Collected data:
START

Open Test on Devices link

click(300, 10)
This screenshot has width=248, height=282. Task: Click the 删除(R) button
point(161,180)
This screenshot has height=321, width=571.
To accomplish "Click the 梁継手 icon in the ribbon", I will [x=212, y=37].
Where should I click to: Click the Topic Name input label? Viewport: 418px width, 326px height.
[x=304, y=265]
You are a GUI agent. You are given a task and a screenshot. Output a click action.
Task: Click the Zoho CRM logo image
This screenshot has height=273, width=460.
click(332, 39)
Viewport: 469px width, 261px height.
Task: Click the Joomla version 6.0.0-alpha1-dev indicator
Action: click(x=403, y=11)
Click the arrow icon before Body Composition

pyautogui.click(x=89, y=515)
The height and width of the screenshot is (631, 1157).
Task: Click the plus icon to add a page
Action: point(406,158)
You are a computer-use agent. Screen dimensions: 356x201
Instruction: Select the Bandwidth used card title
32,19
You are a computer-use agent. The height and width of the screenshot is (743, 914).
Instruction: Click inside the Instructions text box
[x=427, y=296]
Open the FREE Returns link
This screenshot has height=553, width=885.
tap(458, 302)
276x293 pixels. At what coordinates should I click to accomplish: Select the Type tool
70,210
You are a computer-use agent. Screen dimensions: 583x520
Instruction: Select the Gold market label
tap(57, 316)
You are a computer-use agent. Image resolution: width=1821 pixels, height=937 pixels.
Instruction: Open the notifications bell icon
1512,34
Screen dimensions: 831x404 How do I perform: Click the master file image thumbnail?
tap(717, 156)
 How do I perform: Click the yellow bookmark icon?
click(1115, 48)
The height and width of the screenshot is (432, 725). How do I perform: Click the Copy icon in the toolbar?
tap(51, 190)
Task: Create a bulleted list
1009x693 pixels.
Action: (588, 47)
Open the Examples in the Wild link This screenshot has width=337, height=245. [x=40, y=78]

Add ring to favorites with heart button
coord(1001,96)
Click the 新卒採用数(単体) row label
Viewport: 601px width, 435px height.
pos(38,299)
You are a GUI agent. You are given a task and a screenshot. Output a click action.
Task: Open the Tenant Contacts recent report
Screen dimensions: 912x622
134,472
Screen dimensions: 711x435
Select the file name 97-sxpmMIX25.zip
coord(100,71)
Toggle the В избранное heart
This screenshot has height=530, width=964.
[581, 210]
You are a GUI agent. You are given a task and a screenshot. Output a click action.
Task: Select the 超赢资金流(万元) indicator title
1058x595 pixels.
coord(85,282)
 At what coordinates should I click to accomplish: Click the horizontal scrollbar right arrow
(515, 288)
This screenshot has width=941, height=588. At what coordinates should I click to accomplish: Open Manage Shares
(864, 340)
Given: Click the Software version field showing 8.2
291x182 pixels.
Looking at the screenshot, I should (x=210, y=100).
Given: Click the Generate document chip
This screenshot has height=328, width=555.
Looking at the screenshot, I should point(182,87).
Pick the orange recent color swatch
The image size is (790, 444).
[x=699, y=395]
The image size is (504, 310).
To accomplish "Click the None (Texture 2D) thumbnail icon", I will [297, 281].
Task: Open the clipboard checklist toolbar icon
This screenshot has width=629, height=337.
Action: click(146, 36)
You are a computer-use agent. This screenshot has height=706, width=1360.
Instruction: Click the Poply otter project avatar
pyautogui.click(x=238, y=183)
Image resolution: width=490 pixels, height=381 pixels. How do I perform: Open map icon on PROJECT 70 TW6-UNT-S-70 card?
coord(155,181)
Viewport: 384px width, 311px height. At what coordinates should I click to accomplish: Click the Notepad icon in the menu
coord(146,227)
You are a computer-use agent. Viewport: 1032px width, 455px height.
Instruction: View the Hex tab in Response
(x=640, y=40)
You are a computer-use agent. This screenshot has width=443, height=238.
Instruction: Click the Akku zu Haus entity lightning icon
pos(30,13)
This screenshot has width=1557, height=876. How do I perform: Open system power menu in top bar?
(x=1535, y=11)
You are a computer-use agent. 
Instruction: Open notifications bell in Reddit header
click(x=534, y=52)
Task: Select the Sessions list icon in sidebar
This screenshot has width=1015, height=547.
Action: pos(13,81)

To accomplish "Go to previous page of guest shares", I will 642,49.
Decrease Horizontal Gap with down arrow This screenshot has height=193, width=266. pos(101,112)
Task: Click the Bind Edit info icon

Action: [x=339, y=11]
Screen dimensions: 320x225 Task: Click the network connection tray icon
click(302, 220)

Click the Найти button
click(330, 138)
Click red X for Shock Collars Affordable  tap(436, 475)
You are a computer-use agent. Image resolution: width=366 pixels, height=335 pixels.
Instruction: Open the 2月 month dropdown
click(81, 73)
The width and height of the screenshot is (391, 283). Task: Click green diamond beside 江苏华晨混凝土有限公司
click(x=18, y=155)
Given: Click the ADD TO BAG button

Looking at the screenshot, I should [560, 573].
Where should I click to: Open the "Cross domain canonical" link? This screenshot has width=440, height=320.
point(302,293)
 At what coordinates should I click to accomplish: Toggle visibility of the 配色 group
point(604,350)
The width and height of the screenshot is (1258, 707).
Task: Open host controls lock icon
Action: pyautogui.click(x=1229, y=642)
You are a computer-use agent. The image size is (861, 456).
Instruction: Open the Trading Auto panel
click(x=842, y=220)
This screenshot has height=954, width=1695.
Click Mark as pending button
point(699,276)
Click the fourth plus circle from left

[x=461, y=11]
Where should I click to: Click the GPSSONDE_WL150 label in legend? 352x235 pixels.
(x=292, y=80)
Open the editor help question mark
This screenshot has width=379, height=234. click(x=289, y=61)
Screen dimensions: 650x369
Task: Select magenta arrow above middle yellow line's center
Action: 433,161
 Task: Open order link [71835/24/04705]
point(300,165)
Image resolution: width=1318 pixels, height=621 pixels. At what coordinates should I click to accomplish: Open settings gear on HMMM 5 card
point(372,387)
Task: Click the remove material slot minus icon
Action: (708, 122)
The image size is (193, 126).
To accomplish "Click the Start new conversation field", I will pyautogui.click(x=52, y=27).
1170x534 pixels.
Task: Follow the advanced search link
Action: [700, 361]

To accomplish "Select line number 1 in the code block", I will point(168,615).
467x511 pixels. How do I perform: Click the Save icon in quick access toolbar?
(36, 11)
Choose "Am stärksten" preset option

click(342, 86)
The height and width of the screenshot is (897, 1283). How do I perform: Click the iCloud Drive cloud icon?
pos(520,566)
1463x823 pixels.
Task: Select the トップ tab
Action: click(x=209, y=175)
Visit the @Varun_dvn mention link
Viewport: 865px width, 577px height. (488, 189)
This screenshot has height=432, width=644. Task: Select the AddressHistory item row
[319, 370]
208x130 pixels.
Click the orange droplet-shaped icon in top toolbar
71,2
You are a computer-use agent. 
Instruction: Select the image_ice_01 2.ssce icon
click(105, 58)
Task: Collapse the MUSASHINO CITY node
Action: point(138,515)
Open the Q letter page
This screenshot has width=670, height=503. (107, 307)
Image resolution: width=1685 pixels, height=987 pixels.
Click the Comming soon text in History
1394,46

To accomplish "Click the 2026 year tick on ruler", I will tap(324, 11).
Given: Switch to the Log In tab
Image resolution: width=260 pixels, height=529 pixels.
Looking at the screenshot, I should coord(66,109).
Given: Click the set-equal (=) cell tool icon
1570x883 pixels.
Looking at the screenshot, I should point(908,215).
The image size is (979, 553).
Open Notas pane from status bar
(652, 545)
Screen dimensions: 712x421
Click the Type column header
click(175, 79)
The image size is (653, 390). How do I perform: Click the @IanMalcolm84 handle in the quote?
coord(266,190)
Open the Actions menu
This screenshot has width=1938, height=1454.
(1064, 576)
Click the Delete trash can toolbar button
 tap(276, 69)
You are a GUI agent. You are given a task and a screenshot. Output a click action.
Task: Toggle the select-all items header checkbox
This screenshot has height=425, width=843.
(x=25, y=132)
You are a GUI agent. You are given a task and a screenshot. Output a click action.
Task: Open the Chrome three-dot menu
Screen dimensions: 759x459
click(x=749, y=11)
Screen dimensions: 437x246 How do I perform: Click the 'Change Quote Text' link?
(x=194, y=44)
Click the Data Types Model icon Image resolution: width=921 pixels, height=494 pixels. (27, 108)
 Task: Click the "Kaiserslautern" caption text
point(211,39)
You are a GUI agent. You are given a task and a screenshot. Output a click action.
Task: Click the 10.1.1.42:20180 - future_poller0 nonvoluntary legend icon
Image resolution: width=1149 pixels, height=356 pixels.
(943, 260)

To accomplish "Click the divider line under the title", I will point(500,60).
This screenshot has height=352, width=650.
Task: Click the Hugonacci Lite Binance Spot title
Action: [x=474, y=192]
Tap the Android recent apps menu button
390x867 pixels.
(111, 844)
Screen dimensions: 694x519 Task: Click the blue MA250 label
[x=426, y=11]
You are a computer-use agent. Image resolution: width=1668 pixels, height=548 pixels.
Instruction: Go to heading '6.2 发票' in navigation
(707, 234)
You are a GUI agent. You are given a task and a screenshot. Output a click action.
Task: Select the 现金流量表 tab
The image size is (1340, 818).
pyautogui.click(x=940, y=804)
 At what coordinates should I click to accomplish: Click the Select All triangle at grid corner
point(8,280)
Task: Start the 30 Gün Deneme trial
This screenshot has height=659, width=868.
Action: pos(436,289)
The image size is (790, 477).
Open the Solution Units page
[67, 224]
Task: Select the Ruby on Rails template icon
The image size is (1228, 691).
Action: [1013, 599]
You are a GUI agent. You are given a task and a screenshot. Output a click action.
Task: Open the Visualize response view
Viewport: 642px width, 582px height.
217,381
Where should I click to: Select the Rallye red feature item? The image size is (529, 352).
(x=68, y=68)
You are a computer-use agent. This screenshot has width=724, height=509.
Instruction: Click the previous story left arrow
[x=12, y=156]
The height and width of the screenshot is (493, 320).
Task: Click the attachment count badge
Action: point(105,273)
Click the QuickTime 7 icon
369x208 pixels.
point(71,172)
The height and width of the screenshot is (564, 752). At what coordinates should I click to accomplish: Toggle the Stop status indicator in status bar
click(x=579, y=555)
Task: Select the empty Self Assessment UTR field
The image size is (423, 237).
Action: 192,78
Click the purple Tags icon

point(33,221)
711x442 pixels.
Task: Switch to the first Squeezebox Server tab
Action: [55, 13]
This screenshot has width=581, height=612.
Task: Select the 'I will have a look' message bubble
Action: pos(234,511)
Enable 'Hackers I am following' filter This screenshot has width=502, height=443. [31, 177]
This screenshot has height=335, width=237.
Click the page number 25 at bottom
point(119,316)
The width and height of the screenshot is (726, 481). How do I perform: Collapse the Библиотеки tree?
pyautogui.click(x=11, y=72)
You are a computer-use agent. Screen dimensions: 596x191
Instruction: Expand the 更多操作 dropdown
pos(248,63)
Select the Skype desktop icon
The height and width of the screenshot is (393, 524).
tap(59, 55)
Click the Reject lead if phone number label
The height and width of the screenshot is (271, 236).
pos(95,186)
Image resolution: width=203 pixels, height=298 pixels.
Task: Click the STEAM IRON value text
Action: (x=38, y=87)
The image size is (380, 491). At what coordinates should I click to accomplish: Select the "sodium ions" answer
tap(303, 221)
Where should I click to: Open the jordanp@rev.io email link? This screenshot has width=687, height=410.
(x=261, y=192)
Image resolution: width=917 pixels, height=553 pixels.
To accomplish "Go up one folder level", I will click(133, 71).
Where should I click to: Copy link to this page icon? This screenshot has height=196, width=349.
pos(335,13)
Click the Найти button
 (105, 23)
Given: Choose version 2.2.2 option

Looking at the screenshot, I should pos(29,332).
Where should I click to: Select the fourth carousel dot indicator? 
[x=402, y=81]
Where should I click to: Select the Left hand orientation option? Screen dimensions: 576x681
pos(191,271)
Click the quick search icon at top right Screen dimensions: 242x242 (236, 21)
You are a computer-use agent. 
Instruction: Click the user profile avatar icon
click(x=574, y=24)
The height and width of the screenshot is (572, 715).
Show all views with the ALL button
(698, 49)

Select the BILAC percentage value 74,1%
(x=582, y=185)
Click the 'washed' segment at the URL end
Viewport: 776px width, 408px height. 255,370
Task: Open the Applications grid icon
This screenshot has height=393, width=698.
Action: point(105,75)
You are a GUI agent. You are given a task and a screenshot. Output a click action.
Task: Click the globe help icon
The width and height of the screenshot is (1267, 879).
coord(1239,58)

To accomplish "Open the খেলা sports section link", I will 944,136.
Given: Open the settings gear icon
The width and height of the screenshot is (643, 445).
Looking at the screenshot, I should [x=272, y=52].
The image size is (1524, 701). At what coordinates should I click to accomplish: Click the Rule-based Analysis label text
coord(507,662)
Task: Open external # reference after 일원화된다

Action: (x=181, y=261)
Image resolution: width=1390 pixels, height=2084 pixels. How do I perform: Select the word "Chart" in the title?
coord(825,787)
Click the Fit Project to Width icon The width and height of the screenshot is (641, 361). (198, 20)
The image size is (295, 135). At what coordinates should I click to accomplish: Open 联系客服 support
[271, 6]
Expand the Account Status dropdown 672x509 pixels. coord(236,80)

END

Show each line of the items that contains the word "Choose".

- Result:
Choose "Am stärksten" preset option
Given: Choose version 2.2.2 option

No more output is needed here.